=== Brano fornito ===

Quanto accaduto lo scorso 16 febbraio è ormai cosa nota a tutti. A partire dal giorno successivo (quello di pubblicazione in Gazzetta Ufficiale del DL 16 febbraio 2023, n. 11) non è più concessa alcuna forma di utilizzo diverso dei bonus fiscali dalla detrazione diretta delle spese sostenute. In estrema sintesi, sono state cancellate le opportunità di cessione del credito e di sconto in fattura maturate a seguito di interventi edilizi, impiantistici e accessori.
Si badi bene, la vittima in questione non porta solamente il nome di “Superbonus 110”. Sarebbe stato un tonfo troppo modesto per l’attuale governo, che invece preferisce esagerare e presentarsi al cospetto dell’intero indotto edilizio armato fino ai denti. La metafora potrebbe risultare spropositata, ma quando in una sola notte vengono cancellati con un colpo di spugna tutti i bonus attualmente in vigore, senza nessun preavviso, il peso delle parole scelte comincia ad assumere la giusta dimensione.

===

→ **Richiesta scritta**
Elenca i tipi di interventi dai quali, secondo il brano fornito, maturavano le opportunità di cessione del credito e di sconto in fattura. L'elenco che segue non ha alcun legame con il brano fornito.

=== Dati forniti ===

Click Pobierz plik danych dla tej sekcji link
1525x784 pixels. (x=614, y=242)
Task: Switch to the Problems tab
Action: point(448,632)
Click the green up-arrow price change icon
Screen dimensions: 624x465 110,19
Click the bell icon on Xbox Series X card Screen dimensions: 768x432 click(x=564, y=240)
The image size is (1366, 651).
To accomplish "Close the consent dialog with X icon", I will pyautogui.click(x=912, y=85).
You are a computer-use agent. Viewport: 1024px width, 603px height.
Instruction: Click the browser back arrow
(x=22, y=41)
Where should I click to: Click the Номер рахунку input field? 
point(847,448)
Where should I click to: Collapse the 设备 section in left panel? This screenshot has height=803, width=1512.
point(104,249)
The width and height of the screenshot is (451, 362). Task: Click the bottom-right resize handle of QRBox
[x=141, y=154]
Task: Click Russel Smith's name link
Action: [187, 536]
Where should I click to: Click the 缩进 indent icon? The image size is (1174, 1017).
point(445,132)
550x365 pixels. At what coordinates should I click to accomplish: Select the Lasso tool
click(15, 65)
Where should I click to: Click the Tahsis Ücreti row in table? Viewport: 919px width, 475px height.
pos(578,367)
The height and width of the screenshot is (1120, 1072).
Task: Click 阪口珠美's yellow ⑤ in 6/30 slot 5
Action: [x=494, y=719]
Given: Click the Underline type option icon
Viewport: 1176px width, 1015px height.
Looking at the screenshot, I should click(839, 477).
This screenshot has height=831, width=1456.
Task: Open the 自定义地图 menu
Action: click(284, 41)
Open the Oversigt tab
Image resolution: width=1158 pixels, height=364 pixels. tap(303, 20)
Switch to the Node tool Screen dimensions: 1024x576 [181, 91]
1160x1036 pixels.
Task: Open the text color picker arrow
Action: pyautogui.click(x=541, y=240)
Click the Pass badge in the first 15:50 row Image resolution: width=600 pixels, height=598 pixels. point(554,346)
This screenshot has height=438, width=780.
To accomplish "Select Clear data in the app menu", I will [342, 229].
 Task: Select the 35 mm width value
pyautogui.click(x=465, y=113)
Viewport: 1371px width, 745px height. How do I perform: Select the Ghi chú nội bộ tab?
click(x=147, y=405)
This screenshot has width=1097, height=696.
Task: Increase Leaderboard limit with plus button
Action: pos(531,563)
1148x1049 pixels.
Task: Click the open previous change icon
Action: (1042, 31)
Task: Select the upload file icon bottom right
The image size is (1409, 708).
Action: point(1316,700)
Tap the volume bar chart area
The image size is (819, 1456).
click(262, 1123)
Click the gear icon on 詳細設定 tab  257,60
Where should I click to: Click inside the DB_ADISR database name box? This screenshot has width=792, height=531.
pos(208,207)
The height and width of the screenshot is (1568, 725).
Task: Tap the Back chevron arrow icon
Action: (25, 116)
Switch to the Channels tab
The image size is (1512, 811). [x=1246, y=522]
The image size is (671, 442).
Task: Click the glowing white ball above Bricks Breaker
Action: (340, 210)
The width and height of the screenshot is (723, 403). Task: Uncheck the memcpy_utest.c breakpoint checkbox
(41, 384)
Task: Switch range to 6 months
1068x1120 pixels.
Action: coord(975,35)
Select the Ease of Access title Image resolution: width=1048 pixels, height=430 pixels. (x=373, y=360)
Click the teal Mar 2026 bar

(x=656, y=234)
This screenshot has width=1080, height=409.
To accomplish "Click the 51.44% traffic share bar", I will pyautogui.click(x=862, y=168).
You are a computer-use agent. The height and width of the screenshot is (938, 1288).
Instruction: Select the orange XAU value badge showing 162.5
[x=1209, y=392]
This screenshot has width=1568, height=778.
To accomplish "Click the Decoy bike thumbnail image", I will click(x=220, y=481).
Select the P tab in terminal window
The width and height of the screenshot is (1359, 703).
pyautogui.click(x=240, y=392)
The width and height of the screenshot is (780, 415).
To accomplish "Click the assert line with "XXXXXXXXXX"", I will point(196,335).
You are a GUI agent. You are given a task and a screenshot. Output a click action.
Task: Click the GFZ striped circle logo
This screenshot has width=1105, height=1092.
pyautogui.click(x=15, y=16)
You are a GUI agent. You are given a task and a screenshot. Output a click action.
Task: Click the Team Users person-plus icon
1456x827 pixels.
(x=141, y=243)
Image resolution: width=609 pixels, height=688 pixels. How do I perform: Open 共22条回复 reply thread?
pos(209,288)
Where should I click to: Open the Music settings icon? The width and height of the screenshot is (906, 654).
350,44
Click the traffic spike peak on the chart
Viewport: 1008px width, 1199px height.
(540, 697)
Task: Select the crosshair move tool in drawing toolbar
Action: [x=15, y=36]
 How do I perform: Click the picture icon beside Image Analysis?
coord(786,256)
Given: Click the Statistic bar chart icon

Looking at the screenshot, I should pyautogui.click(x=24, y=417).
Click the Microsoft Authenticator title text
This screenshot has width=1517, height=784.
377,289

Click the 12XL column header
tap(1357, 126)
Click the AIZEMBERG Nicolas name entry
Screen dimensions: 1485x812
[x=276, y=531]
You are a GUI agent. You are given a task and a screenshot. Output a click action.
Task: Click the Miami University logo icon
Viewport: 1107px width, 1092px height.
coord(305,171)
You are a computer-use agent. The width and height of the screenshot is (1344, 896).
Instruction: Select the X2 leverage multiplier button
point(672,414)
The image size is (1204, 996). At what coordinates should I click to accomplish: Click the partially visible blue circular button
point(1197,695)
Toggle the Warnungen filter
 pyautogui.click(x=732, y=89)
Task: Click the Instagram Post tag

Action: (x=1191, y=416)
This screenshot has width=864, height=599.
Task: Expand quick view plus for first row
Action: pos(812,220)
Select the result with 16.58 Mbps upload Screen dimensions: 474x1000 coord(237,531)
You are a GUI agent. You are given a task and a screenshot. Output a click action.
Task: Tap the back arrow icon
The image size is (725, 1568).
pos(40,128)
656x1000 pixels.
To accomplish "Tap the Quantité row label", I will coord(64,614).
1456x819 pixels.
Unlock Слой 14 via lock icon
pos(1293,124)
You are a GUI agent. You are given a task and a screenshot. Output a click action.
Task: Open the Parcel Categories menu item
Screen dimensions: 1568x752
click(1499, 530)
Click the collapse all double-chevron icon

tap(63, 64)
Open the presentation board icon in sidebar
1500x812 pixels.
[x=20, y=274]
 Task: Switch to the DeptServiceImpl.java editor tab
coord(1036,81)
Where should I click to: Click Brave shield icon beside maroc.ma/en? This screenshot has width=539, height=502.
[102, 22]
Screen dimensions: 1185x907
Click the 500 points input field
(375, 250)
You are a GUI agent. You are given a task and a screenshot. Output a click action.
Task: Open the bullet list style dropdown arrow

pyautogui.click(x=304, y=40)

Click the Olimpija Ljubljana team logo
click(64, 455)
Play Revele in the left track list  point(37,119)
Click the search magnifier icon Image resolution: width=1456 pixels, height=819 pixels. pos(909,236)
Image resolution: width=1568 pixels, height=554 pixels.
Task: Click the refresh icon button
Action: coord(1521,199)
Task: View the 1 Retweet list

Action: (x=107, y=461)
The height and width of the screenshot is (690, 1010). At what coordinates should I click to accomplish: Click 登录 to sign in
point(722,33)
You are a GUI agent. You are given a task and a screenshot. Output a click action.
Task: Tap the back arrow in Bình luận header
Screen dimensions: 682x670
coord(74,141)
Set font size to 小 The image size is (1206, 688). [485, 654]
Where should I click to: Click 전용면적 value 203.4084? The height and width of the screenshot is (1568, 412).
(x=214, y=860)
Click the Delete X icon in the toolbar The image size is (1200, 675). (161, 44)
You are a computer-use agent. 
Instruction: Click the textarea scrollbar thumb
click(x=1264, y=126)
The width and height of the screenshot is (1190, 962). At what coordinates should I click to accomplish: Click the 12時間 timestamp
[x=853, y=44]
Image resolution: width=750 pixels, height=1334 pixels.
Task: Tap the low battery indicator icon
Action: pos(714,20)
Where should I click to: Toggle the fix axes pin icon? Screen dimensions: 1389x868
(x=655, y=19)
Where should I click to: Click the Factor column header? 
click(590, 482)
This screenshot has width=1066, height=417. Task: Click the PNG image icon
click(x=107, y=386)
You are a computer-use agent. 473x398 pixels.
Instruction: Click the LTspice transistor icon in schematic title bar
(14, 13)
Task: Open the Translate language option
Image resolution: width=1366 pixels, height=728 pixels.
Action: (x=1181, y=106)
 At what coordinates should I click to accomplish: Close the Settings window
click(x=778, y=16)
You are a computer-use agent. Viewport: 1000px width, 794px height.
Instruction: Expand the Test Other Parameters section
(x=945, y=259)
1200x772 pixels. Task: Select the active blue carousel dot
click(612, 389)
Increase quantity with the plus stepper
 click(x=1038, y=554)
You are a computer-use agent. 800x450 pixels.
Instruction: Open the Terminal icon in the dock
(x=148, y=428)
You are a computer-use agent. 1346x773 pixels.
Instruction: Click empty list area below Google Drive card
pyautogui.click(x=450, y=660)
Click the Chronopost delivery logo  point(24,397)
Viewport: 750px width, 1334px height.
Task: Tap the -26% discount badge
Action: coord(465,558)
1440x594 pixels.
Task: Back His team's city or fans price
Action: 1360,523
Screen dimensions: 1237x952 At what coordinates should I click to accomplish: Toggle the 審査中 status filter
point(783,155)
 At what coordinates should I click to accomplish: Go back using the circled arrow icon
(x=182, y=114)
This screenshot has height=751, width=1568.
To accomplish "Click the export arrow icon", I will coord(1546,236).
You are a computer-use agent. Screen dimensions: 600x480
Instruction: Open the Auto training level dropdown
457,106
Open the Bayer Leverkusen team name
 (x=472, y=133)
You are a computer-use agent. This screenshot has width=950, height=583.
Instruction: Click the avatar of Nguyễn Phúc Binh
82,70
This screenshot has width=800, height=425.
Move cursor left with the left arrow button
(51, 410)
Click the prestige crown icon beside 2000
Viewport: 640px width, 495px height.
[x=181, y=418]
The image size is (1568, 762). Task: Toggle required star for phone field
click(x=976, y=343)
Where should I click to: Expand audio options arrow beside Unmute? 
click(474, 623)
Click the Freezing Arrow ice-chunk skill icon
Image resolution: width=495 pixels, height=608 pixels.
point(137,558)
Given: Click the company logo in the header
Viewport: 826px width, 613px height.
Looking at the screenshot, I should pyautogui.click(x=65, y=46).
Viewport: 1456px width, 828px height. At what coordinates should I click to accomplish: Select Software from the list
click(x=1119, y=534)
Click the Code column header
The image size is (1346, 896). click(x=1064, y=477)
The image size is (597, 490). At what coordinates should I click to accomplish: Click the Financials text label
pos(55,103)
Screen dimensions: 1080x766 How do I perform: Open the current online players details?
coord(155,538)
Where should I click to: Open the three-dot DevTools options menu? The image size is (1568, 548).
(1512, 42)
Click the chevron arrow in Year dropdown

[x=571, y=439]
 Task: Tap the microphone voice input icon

===

→ **Soluzione**
Edilizi, impiantistici e accessori.